言の葉の庭

劇場で観る方が安いのだが(観るつもりだが)、iTunesのダウンロードで購入視聴(「ほしのこえ」の頃からパッケージ販売にこだわってきた氏にしてはダウンロード販売も当然なのだろう)。

ほしのこえ」の時に、この人は年取ったらどんな作品を作るのか、気になってたんだが、ほら、「ほしのこえ」の時にはセカイ系と騒がれていたから。
その後、「雲のむこう、約束の場所」で周囲の期待も大きすぎたのか、いきなり大作指向だったが、まだドラマが未熟すぎた。早すぎだと思った。「秒速5センチメートル」は身の丈にあっていそうな気がしたんだが、「ほしのこえ」から続く、片思いの男が女に執着する部分はほぼ共通していて、次の「星を追う子ども」では詳しい事情は知らないが、どうみてもジブリ風大作路線で、少年少女がメインであるはずなのに、そこでも中年男の失った女への執着が目立っていた。

というわけで、なかば新海誠には興味が薄れてたんだが、今回ははっきりいうと、今までの経験値が上手く実を結び、良かった。過去作品の欠点をクリアしている。
大まかには「ほしのこえ」のプロットに似ているが、あれから成熟して、登場人物を増やし地に足付いた関係性を描き、男女の関係も、今までとは違って男女逆転させたところもあり、しっかり葛藤→衝突展開もあり、二人のキャラクターがちゃんとぶつかっている。

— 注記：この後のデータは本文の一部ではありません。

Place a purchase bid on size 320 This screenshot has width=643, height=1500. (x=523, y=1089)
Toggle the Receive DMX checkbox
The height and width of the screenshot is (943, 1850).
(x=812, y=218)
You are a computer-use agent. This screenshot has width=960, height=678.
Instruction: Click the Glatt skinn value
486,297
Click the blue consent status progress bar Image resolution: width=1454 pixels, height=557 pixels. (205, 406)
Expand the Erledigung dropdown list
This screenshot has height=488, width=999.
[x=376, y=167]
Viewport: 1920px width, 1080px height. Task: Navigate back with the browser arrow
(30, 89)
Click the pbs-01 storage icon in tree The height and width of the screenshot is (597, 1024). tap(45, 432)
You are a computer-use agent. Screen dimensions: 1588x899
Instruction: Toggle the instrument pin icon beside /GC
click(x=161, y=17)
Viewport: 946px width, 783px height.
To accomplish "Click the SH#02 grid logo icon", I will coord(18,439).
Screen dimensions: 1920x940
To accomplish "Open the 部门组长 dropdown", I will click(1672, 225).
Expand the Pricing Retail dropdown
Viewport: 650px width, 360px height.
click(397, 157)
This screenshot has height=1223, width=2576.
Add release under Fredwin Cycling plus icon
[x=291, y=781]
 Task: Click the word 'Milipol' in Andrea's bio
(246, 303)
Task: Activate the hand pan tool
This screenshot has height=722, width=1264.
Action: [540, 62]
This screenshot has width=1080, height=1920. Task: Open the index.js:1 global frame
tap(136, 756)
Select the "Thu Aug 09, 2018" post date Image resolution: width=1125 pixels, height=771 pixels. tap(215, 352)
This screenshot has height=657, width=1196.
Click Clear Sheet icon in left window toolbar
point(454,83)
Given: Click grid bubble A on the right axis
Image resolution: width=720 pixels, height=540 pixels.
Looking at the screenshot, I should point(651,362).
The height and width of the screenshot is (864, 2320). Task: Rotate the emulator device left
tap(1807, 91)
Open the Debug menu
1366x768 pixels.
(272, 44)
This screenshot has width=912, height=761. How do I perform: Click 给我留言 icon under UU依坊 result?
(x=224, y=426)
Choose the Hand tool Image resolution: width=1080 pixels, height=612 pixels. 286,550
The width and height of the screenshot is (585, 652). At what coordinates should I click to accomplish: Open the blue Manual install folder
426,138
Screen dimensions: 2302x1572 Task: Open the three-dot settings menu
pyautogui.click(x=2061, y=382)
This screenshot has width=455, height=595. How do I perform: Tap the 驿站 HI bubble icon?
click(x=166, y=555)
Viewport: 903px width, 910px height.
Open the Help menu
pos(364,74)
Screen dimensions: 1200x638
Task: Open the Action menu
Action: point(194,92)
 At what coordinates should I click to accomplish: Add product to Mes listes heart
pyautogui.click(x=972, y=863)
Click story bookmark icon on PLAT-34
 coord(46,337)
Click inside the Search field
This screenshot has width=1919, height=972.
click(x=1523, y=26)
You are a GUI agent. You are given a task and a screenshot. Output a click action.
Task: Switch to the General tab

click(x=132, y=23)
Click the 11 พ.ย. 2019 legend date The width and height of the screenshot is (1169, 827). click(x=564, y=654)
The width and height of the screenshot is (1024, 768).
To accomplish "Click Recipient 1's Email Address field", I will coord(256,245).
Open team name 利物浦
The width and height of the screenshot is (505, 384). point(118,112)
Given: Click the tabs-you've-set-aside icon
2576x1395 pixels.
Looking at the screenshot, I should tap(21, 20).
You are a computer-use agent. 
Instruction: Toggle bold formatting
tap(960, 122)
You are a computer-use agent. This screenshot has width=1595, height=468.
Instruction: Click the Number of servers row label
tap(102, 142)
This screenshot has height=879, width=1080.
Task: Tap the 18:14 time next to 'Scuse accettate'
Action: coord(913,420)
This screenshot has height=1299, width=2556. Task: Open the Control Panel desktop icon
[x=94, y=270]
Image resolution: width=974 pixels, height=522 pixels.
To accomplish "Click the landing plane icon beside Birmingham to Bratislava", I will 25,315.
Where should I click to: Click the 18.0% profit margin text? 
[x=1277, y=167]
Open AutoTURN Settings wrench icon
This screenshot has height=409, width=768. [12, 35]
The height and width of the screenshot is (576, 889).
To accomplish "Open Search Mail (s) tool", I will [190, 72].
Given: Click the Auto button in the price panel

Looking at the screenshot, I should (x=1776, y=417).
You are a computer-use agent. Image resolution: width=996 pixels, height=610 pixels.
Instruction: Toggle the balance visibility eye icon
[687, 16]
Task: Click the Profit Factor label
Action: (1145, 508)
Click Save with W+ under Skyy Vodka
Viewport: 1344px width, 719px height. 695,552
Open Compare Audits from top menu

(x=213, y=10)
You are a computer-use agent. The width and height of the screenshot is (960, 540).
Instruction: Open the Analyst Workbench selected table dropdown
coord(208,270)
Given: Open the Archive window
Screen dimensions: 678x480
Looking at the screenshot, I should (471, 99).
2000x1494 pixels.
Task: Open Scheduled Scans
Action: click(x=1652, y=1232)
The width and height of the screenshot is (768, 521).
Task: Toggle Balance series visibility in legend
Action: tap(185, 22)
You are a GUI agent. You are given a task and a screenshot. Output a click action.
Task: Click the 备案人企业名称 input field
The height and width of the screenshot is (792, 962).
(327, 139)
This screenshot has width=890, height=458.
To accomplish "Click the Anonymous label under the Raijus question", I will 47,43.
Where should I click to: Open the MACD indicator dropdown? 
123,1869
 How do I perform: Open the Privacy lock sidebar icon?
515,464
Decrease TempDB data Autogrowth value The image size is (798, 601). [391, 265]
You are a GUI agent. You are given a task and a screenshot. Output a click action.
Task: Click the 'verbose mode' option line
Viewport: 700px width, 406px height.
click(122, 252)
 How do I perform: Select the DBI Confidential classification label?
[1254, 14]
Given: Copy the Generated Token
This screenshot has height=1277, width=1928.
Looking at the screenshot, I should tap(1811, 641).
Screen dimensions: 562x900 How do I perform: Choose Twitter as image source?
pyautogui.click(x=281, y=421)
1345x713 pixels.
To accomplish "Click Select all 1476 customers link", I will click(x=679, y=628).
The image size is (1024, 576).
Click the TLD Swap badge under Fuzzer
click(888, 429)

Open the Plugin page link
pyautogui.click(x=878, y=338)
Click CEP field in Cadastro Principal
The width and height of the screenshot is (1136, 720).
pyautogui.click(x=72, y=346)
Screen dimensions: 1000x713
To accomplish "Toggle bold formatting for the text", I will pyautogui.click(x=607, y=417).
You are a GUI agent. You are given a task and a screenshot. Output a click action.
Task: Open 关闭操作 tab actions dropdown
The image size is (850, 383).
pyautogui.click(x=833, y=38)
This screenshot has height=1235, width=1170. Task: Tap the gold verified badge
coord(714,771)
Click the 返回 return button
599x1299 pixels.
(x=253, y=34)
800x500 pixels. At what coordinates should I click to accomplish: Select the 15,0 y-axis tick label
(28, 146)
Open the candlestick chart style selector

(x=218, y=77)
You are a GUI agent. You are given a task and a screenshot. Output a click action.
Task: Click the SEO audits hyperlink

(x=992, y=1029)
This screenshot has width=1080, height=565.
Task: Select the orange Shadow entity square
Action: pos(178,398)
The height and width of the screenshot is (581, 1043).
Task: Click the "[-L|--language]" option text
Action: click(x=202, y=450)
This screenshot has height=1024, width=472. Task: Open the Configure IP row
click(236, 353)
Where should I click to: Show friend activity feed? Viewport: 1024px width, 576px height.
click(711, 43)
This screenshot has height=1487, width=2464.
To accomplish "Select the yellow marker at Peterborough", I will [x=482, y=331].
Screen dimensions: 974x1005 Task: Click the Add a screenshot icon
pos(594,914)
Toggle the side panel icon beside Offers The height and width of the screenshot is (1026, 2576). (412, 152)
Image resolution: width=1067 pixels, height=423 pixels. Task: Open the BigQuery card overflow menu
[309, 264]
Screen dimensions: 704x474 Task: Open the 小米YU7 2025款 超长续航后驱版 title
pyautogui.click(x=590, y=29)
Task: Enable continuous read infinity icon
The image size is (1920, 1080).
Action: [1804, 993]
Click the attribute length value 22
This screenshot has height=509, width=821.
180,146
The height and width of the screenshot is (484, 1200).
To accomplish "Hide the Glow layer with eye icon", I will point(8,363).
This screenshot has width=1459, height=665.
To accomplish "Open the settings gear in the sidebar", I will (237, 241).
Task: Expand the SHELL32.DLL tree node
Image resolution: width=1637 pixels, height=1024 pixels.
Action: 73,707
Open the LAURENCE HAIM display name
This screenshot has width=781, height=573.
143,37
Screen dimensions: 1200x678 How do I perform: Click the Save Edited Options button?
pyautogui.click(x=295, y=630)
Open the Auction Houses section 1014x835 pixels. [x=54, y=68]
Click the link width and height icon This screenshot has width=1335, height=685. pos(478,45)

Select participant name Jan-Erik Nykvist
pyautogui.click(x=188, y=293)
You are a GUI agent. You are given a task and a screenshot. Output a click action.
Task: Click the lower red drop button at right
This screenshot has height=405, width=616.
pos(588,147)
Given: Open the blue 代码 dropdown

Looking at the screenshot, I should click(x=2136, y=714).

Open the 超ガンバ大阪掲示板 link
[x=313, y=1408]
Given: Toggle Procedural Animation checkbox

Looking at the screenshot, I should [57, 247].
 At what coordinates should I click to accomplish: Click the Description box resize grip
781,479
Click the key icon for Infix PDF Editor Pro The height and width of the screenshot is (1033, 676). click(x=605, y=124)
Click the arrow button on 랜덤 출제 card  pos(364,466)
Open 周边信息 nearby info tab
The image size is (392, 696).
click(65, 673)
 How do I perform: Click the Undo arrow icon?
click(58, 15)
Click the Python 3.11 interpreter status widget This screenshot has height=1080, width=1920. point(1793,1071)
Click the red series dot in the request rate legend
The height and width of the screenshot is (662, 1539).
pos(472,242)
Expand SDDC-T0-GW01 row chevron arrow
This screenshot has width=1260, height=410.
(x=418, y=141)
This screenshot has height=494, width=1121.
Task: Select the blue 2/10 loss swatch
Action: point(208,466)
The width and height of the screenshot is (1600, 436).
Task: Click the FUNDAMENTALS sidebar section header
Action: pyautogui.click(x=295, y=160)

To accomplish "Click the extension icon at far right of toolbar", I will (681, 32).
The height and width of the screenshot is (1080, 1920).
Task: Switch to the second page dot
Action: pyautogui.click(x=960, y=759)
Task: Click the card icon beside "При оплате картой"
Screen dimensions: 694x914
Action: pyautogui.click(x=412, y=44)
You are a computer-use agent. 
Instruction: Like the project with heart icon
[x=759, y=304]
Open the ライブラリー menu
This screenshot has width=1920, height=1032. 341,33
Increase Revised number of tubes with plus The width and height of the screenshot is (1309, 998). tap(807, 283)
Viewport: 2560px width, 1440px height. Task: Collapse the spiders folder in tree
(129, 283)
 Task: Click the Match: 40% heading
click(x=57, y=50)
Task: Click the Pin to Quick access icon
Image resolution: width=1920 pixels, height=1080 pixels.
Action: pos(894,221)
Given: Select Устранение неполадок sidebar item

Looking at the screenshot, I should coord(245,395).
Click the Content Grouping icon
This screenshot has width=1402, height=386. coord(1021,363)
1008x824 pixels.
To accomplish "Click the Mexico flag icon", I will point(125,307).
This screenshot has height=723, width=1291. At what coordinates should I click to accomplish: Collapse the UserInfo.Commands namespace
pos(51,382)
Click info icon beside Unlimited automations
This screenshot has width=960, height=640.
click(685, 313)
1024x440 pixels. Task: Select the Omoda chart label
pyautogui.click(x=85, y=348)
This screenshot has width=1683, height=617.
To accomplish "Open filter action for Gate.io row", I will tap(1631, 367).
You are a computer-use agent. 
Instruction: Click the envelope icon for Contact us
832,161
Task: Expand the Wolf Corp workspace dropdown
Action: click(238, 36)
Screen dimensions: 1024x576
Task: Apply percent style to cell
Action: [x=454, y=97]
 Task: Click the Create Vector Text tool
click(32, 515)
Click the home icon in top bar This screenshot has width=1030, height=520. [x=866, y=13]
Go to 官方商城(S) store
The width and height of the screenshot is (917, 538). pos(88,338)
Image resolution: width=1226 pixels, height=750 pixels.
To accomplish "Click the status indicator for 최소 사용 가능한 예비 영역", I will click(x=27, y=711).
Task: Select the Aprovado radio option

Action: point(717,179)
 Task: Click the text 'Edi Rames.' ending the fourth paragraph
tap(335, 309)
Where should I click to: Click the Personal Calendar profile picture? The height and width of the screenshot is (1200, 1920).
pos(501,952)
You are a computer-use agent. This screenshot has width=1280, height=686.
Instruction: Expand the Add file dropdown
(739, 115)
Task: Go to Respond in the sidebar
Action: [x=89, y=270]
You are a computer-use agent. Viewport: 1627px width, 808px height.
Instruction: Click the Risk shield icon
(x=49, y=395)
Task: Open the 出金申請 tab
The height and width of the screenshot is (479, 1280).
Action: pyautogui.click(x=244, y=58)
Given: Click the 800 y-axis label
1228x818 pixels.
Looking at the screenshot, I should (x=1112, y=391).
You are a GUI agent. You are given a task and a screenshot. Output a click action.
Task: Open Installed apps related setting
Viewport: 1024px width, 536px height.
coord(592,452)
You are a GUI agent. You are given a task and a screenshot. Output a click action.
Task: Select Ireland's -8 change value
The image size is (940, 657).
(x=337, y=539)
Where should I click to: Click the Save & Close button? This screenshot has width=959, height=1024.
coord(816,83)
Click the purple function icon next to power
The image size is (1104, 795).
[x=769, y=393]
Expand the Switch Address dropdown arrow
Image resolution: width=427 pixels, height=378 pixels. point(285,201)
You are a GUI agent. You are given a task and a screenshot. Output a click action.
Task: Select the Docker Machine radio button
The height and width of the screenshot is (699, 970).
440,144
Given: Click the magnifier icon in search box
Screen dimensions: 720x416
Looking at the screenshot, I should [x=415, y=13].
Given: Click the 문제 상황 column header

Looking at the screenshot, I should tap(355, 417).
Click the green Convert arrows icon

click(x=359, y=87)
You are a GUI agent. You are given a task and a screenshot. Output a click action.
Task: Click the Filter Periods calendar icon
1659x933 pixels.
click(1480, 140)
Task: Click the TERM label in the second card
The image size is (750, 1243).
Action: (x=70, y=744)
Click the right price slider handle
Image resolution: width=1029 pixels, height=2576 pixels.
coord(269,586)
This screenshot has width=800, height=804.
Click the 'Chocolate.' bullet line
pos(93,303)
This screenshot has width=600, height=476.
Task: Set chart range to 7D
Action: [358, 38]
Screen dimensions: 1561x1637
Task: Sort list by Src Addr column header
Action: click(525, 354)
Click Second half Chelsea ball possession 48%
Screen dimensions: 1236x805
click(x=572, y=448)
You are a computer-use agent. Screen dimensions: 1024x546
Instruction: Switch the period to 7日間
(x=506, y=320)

映像も、特に自然描写がかつて単純に過剰すぎて目立ち過ぎだったのだが、もちろん今回も自然描写が第二の主役かと思うほど力が入っているが、単に過剰すぎず、抑制が効いていて渋さがある。それもひとつの成熟の結果だろう。

総じて、「ほしのこえ」以降、集団作業で作ってきて、いろいろあったんだろうが、集団作業で培ったものが今作では上手く実を結んだような気がする。何より劇中で出てくる小説が今まではミーハーに村上春樹だったのが、夏目漱石だったりするあたり、その部分だけで成長が見えるとも言える。

とにかく、個人的には冒頭の引っかかり(「ほしのこえ」の時に、この人は年取ったらどんな作品を作るのか)にようやく答えてくれて満足。